← AI Native Field Notes
Reading

Looking Beyond Spark — KV-Cache Arithmetic at Inference

The serving memory bill is not weights. It's KV cache, and KV scales with concurrent users × context length, not parameters. Same four bills as training; different weights. A 70B at 32 users × 16k context wants 168 GB just for KV — and the Spark teaches you the per-token math.

Series Looking Beyond Spark
Terms in this piece4
  • KV cachePer-token attention state cached during decode. Every transformer layer stores the K and V projections of every token a request has seen so far, so the next token's attention computation reads them back rather than recomputing the full prefix. The cache lives in GPU memory for as long as the request is active.
  • GQA — Grouped Query AttentionA transformer optimization that uses fewer K/V heads than Q heads.

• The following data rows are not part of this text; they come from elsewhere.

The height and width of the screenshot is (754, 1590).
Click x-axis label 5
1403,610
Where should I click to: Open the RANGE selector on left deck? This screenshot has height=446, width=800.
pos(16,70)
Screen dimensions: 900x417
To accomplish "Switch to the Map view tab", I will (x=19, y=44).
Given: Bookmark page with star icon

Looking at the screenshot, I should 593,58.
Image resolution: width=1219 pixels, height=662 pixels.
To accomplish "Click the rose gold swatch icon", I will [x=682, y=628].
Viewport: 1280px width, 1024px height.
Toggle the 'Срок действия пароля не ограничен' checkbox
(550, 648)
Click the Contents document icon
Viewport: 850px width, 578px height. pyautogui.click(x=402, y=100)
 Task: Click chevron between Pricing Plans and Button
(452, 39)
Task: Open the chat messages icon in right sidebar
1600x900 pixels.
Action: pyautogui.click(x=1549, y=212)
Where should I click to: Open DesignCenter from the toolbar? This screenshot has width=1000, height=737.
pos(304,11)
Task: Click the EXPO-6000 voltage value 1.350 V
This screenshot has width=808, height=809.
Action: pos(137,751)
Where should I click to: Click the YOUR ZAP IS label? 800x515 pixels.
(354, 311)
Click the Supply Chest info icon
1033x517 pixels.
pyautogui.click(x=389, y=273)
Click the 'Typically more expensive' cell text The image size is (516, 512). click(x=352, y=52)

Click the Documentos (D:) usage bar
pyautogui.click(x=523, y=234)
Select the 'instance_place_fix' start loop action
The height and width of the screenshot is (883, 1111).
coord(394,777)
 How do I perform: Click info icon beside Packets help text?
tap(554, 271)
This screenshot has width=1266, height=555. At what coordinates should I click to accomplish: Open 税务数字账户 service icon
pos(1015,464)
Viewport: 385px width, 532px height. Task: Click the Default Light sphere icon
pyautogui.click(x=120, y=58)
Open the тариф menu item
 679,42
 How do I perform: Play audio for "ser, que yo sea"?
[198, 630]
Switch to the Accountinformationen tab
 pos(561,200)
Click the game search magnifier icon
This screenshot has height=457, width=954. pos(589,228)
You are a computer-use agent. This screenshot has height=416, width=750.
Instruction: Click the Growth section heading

A vanilla 70B with n_kv_heads = n_attention_heads = 64 would store 8× more KV than Llama 3.1 70B's 8 KV heads. GQA started as a training-cost trade; it turns out to be the load-bearing decision for serving cost too.
  • PagedAttentionA KV-cache management scheme that allocates GPU memory in fixed-size blocks (typically 16 tokens) on demand, rather than reserving the worst-case max_seq_len per request up-front. A 200-token conversation uses 200 tokens of KV — not the 32k it was provisioned for. Effective concurrency at the same hardware budget went up 2–4× the day this landed in vLLM.
  • Continuous batchingScheduling strategy where new prefill requests can join an in-flight batch that's currently doing decode steps for other users. Without it, a serve has to wait for every current request to complete before starting new ones; with it, GPU utilization stays high under variable concurrency. Also called "in-flight batching" in TRT-LLM.

You cannot serve a 100B-class model to real traffic on a DGX Spark. Even FP8-quantized, the weights alone consume 100 GB of the Spark’s 128 GB unified envelope, and that’s before a single user has sent a single token through it. That part of the arithmetic is identical to the fine-tuning sizing piece — and just as much beside the point.

The harder, more useful question is how the memory bill rearranges itself the moment you stop training and start serving. Three of the four memory bills you paid during fine-tuning vanish — gradients, optimizer state, half the activation bill all go to zero the second the backward pass goes away. In their place, one new bill grows from negligible to dominant: the KV cache, the per-token attention state every concurrent user accumulates as their conversation lengthens. And unlike training memory, which scales with parameter count, the KV bill scales with concurrent users × context length. A model that fit comfortably for one user at 4k context can OOM the same hardware four hours later when it has 128 sessions open at 32k context each — without one parameter changing.

This article walks the KV-cache arithmetic end-to-end and pins it to concrete hardware asks for serving 70B and 100B-class models. The Spark appears in this story not as the rig that serves a frontier model — it obviously won’t — but as the rig that lets you measure per-token KV cost on an 8B serve, then multiply. A TRT-LLM NVFP4 run on this machine pulled 38.8 tokens/second of decode at 2.5 GiB resident — and inside that 2.5 GB lives a paged KV cache whose size is the same equation that decides whether your 70B serves 32 or 256 concurrent users on a rented H200. Same math. Different coefficients.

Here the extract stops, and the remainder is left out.